Source data:
########

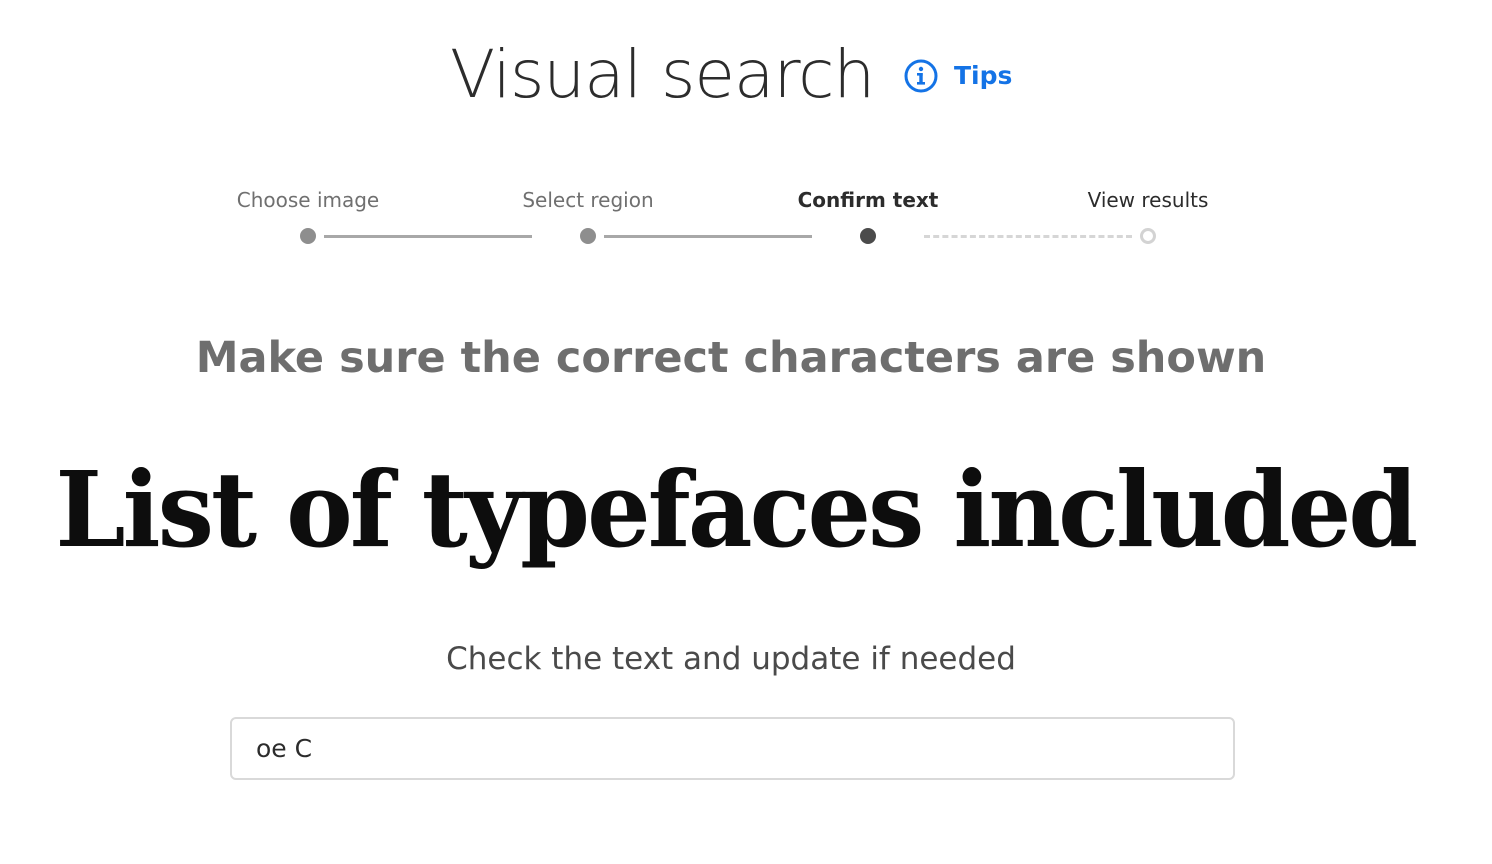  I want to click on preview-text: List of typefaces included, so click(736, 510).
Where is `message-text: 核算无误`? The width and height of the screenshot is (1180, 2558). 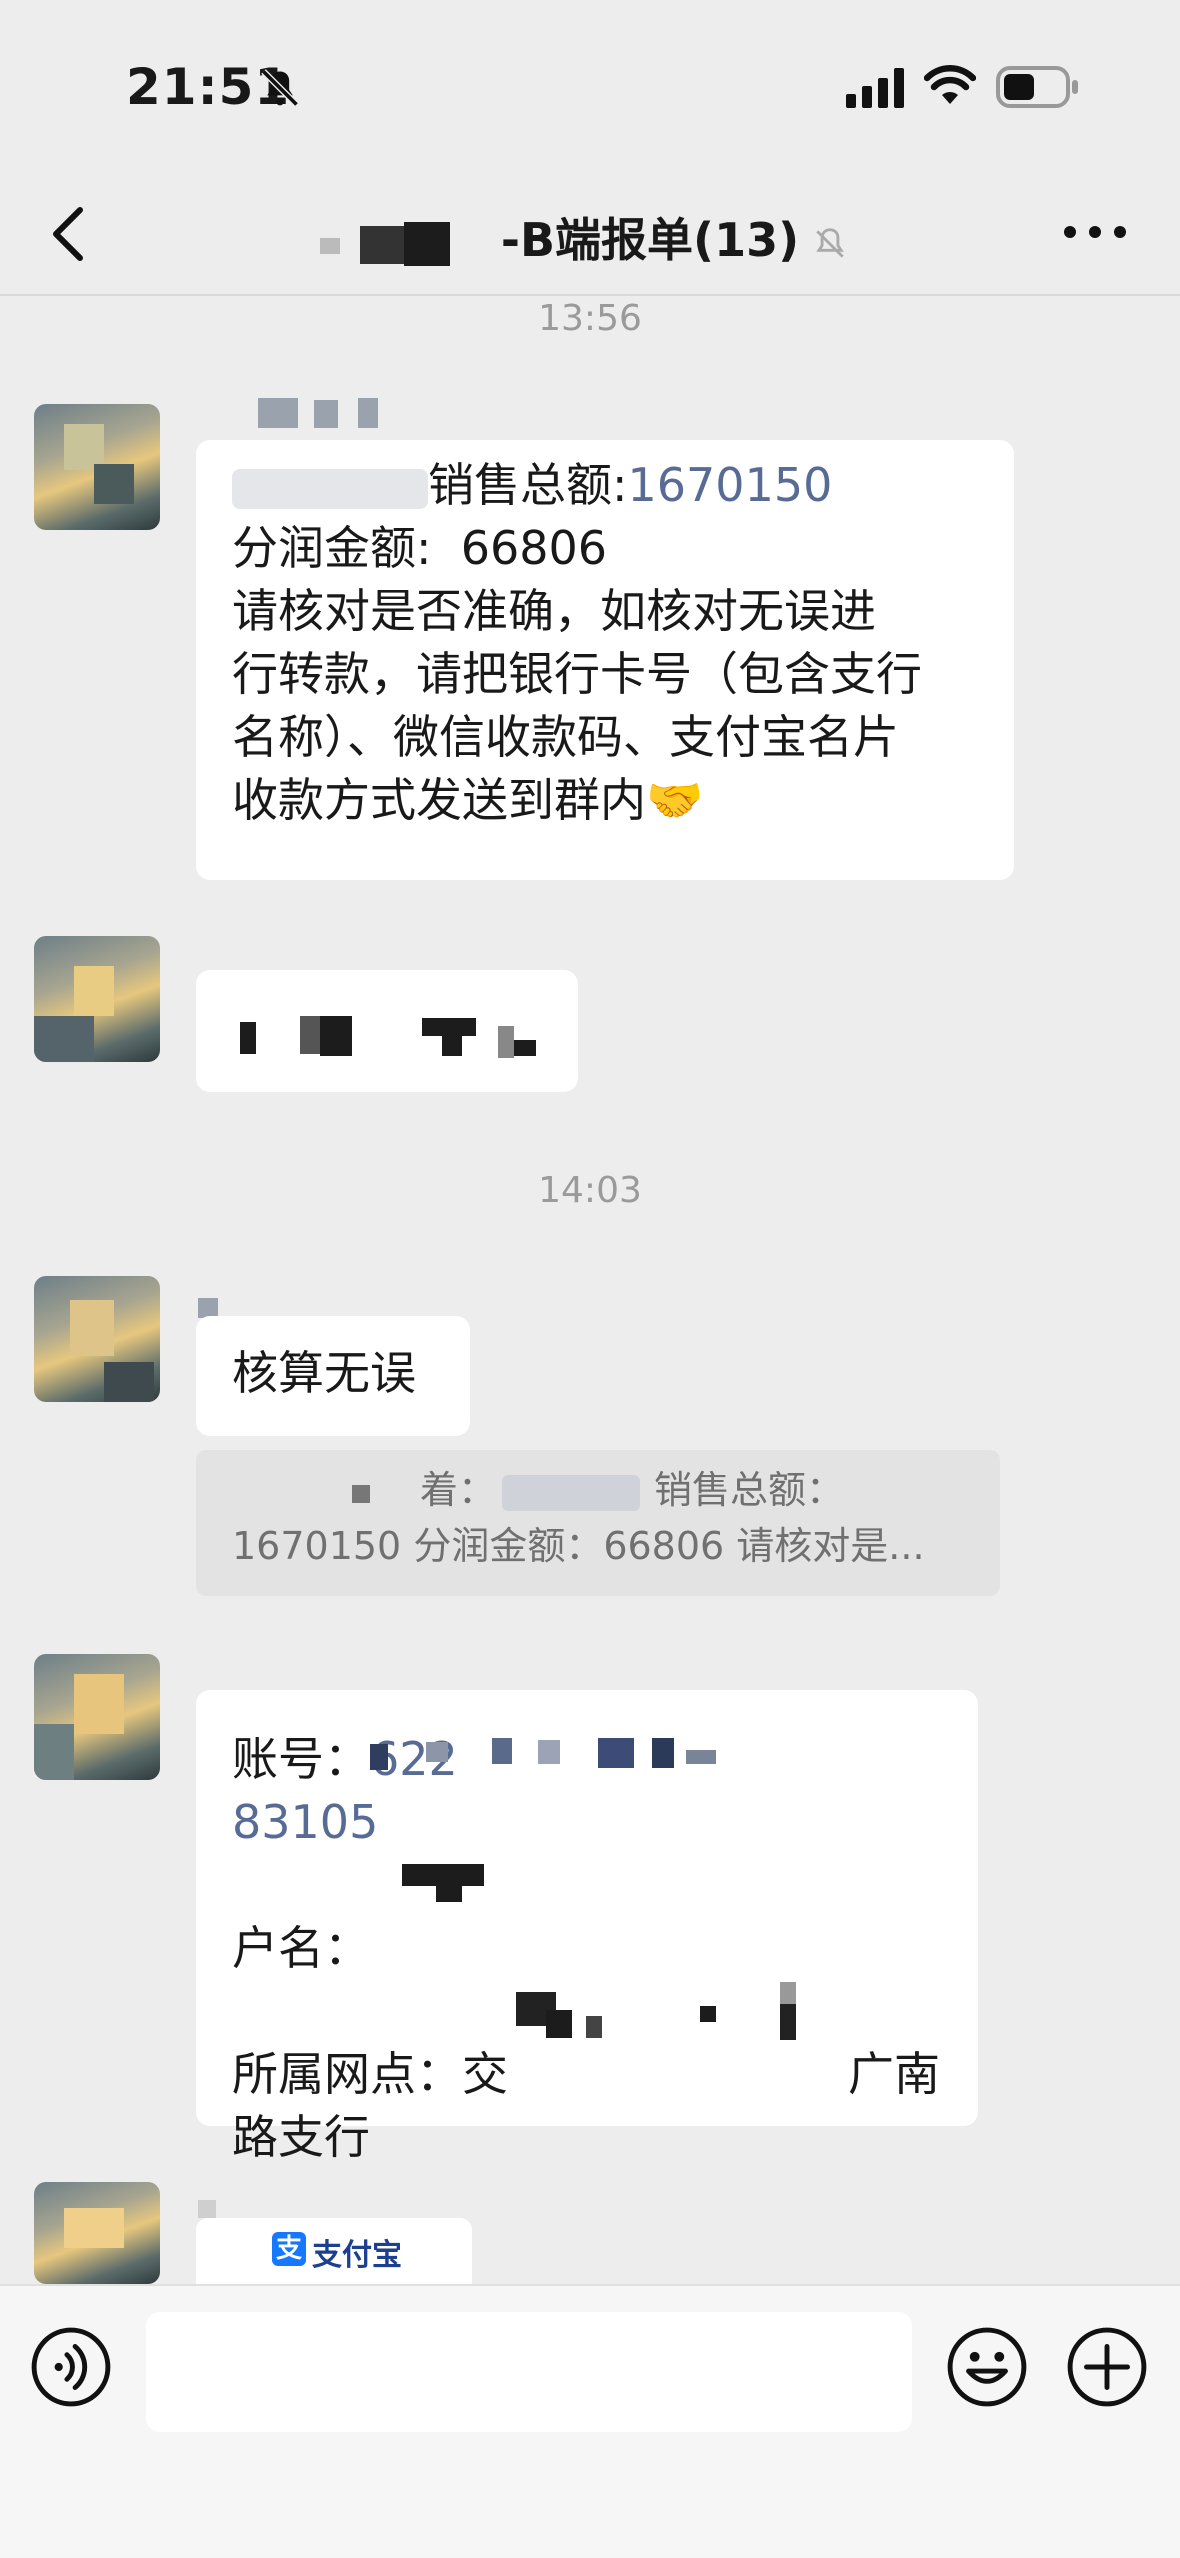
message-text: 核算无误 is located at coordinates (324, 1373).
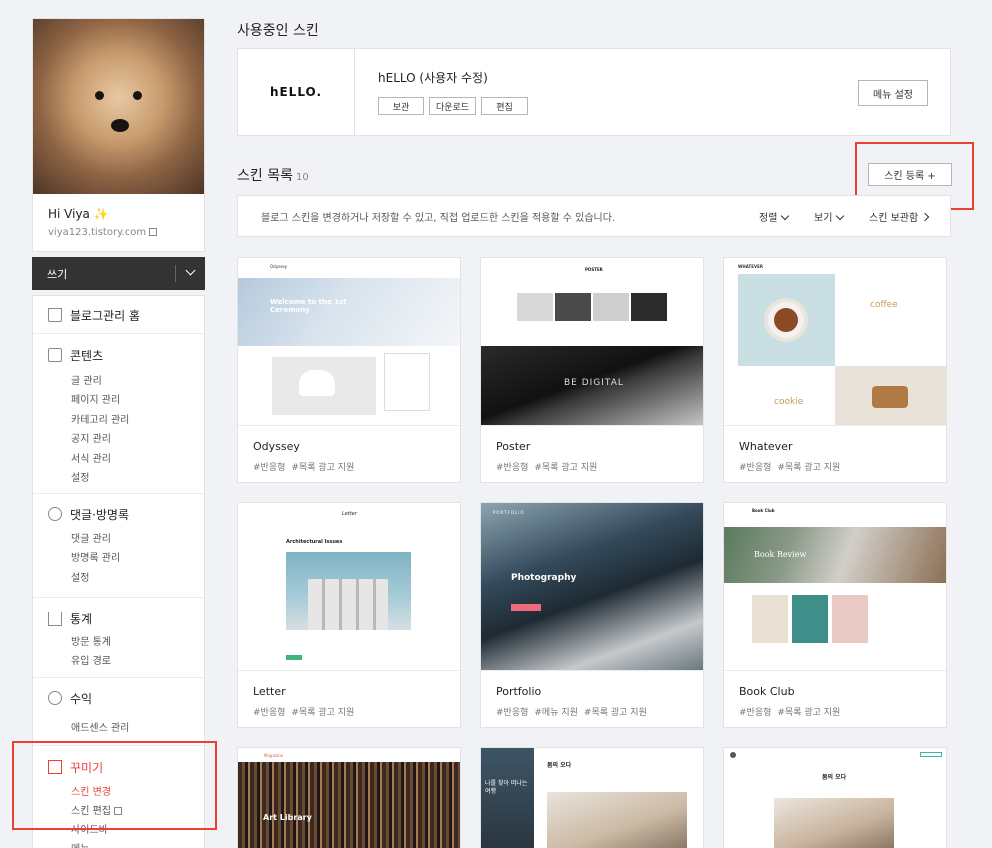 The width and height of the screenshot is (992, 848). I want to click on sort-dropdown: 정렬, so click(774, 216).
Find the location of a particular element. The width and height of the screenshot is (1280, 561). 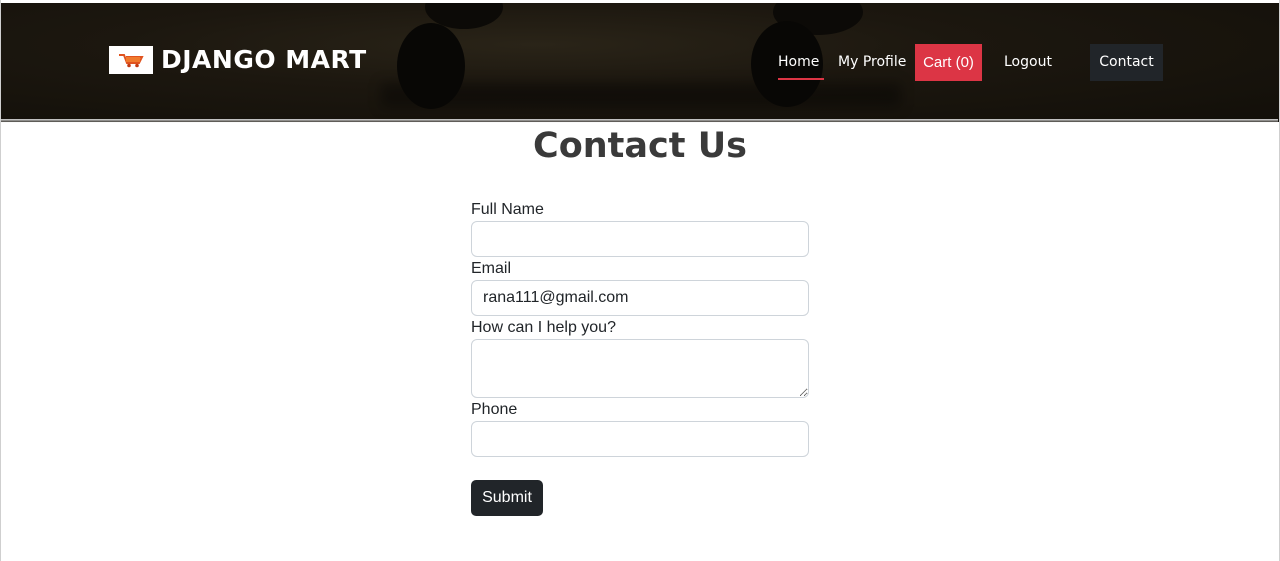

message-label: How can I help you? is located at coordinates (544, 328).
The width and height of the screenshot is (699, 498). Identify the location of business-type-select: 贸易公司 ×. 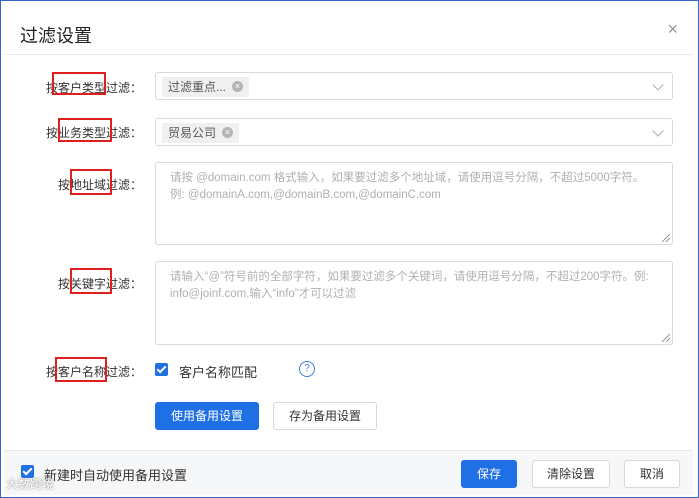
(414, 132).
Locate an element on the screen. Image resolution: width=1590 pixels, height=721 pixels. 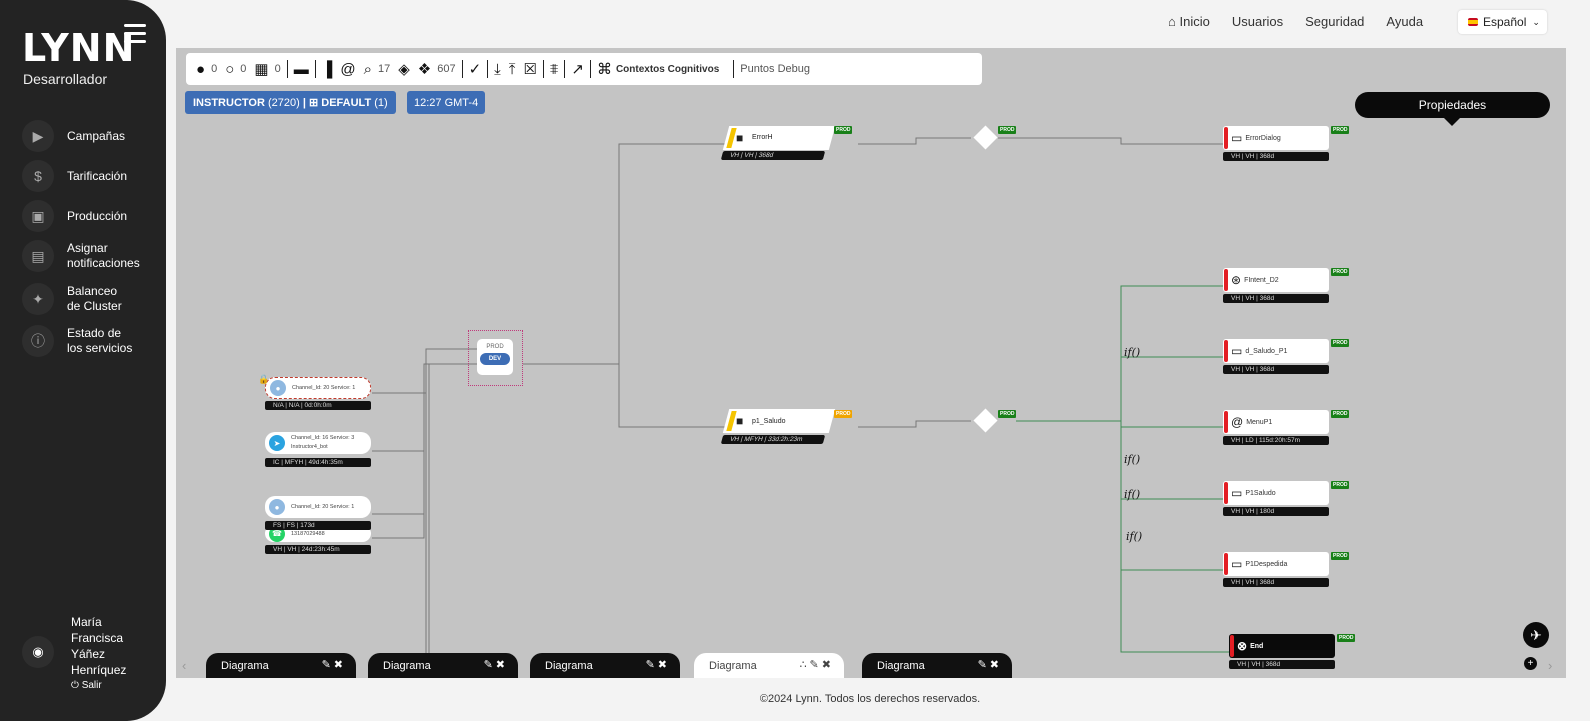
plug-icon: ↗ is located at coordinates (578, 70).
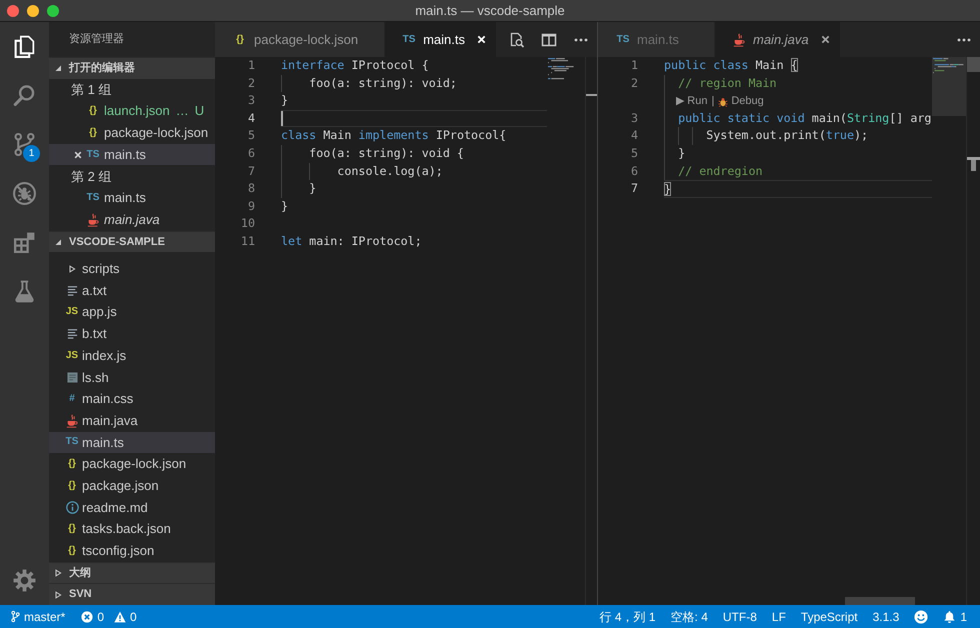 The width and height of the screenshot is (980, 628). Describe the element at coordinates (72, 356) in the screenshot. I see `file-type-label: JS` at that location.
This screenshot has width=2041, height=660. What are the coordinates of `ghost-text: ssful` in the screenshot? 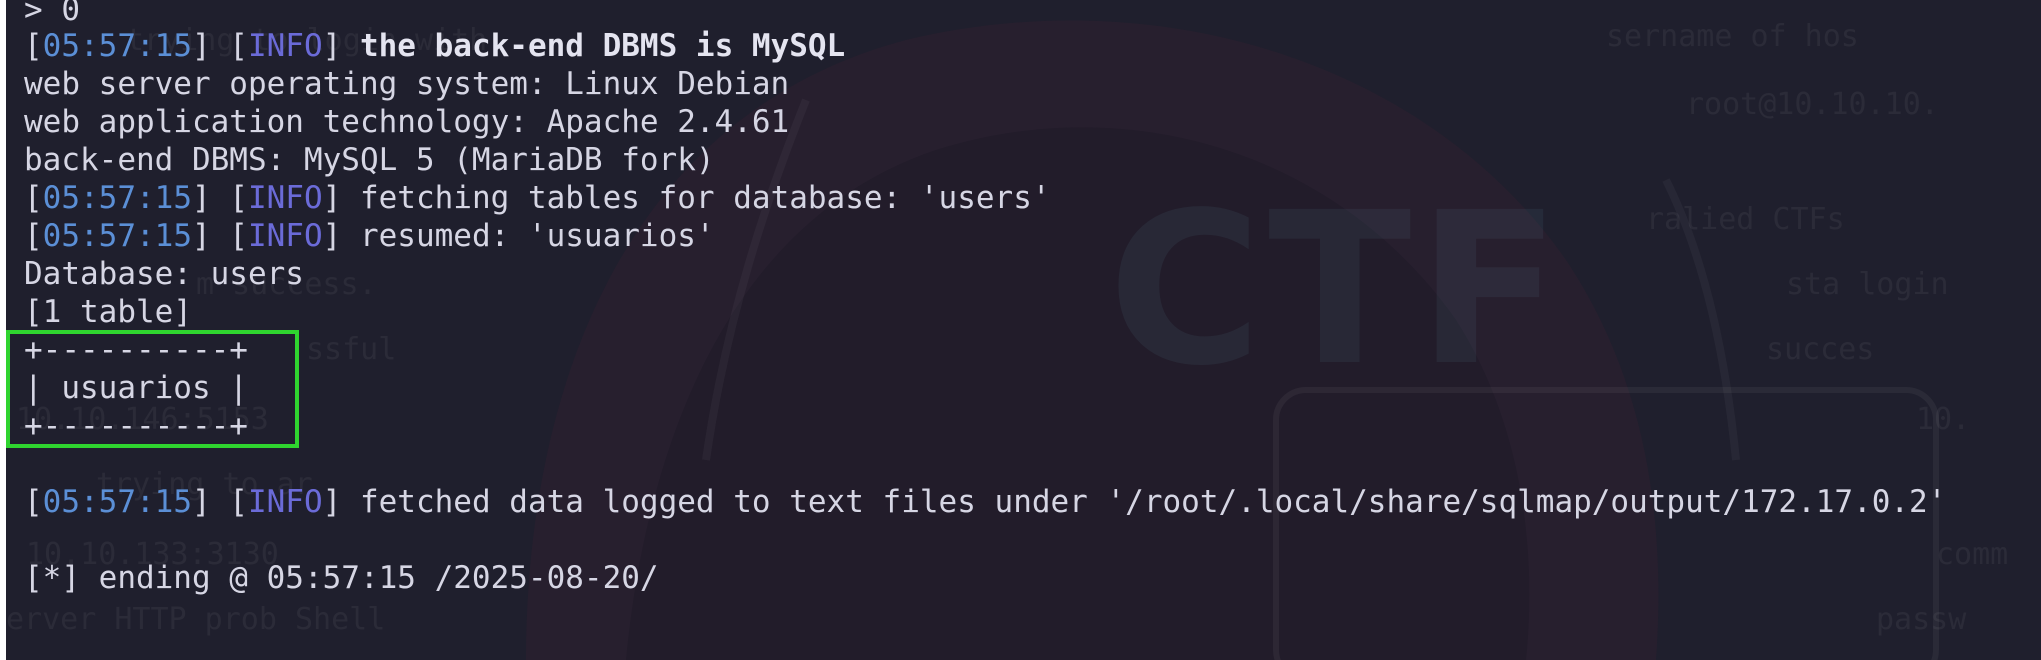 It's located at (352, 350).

########

• EXERCISE BRIEF
Copy out the rows from the start of the source data through the line that contains "The width and height of the screenshot is (980, 628).", with both ends included. Leave the pictures out of your copy.

• FINAL ANSWER
  I want to click on preview-text: List of typefaces included, so click(736, 510).
Where is `message-text: 核算无误`? The width and height of the screenshot is (1180, 2558). 
message-text: 核算无误 is located at coordinates (324, 1373).
 The width and height of the screenshot is (992, 848). I want to click on sort-dropdown: 정렬, so click(774, 216).
Find the location of a particular element. The width and height of the screenshot is (1280, 561). 

message-label: How can I help you? is located at coordinates (544, 328).
The width and height of the screenshot is (699, 498). Identify the location of business-type-select: 贸易公司 ×. 
(414, 132).
Locate an element on the screen. Image resolution: width=1590 pixels, height=721 pixels. 
plug-icon: ↗ is located at coordinates (578, 70).
 The width and height of the screenshot is (980, 628). Describe the element at coordinates (72, 356) in the screenshot. I see `file-type-label: JS` at that location.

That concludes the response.